A importância da palavra escrita será uma vertente constante na obra de Derrida, daí seu interesse pela literatura, afrontando a convicção estabelecida de que filosofia e literatura são incompatíveis entre si. Derrida mostra que a linguagem é uma sequência de metáforas que representam o mundo, é arbitrária a ligação entre palavra e coisa, consequentemente não se pode pensar numa linguagem “pura”, como pensavam os filósofos sobre a linguagem da filosofia, atribuindo, consequentemente uma “impureza” à linguagem da literatura.

Sua criação mais importante, a “desconstrução”, consiste em tomar as oposições binárias classicamente estudadas na filosofia – bem/mal, belo/feio, verdadeiro/falso, real/fictício etc. – e mostrar como, nessa oposição, não há uma equivalência pacífica entre os dois termos, pois um deles é o representante do poder, prevalece e subjuga o outro, que passa a ocupar um lugar subalterno, desconsiderado. Uma das operações da desconstrução é inverter a relação, dar maior importância para o termo reprimido e observar as consequências lógicas daí decorrentes. A desconstrução não destrói a “verdade”, ela apenas diz que aquilo que se apresenta, naquele momento, como “verdade” não o é e estuda as forças sociais que a apresentam como tal e o porquê. Essa intervenção, que pode ter efeitos radicais, levou a acusações de que Derrida queria demolir os alicerces do pensamento filosófico e perverter a mente dos jovens, acusação semelhante feita antes a Sócrates. Se agora não obrigaram Derrida a beber cicuta, muitos ataques lhe foram desferidos, o mais vergonhoso deles foi a insidiosa campanha que tentou impedir-lhe a outorga do título de doutor honoris causa pela Universidade de Cambridge.
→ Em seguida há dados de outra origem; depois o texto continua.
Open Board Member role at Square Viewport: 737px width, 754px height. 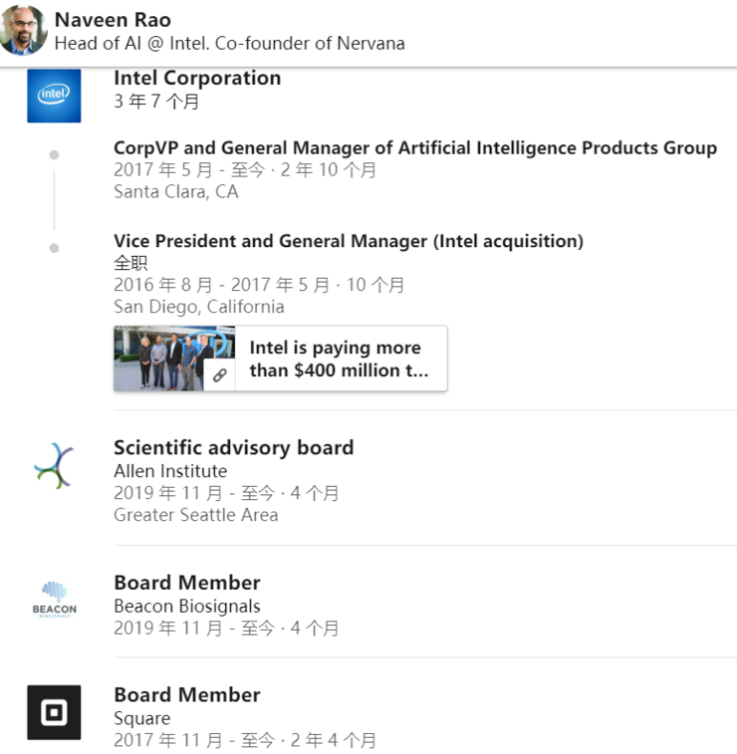tap(187, 694)
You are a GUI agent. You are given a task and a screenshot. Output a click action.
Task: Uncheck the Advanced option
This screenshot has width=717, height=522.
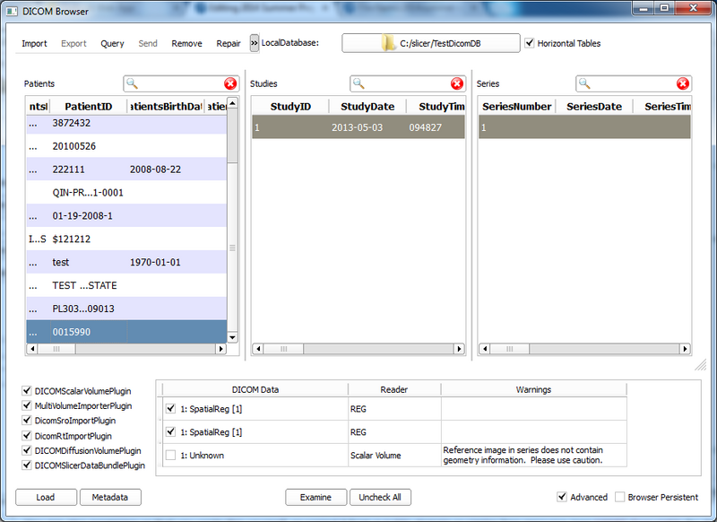pos(562,497)
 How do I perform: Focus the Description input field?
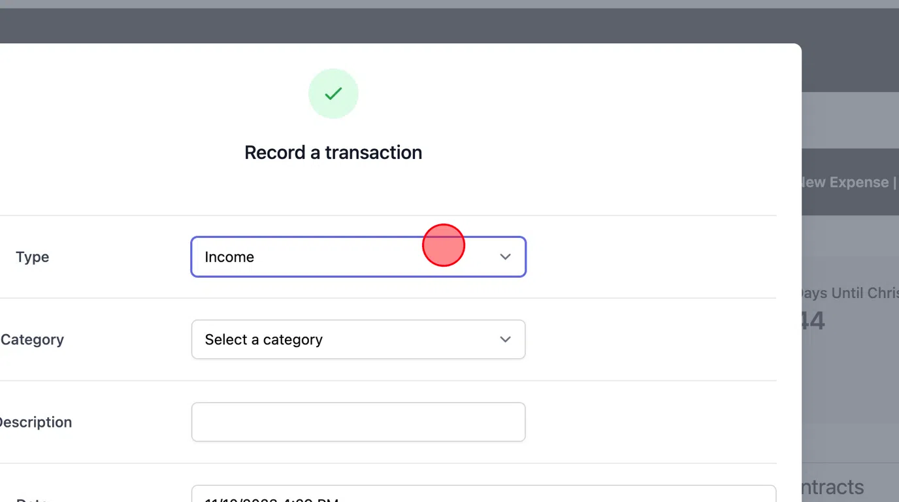coord(358,422)
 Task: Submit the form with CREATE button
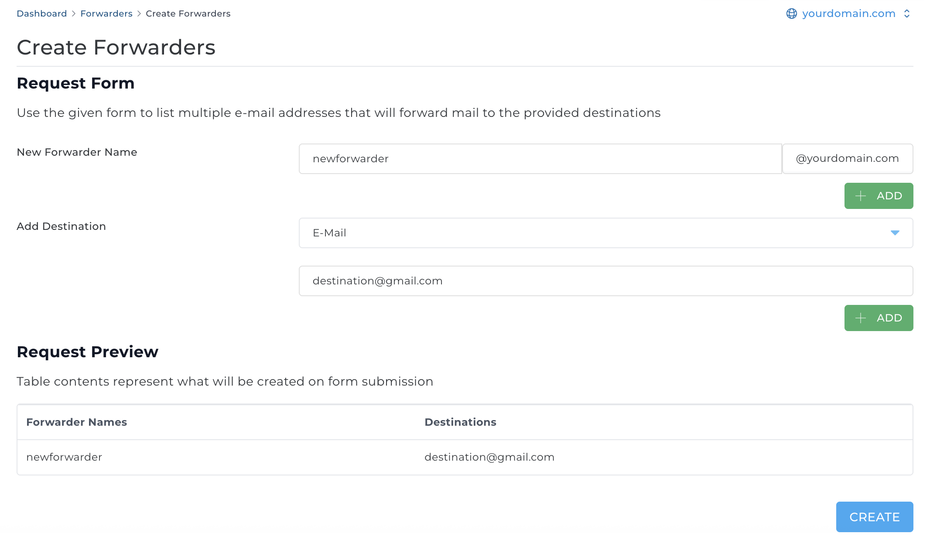click(875, 517)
Sua crítica à metafisica incluía, é claro, a ontologia, que se restringe ao levantamento daquilo que fenomenologicamente existe, do que é, do que está presente. Acompanhando Freud, Derrida entende que o ser em nenhum momento está inteiramente presente no presente, pois há uma dimensão inconsciente da qual não tem controle, sequer conhecimento, e por isso  está simultaneamente “presente” e “ausente”, ocupando o aqui-e-agora e também um outro lugar “espectral”, assombrado pelo passado, pelas lembranças, pelos mortos – não só os mortos familiares, que estruturaram seu psiquismo via identificações, como também por todos os mortos da humanidade, os que viveram antes e que moldaram a realidade e a cultura antes dele. Derrida cria o neologismo “hantologie” (que em francês se assemelha foneticamente a “ontologie”, que é seu oposto) para designar esse mundo espectral , que seria equivalente ao mundo fantasmático inconsciente descrito pela psicanálise.

Não é raro que psicanalistas recorram à filosofia para dirimirem alguns impasses de seu arcabouço teórico. Talvez melhor fizessem se seguissem o exemplo de Derrida, que faz o oposto – recorre ao saber psicanalítico para resolver problemas filosóficos, mostrando como a psicanálise e a noção de inconsciente fazem caducar axiomas filosóficos longamente estabelecidos – um deles justamente o da “presença” acima descrito – sem se intimidar com a tempestade desencadeada por tal afirmação e que persiste até hoje.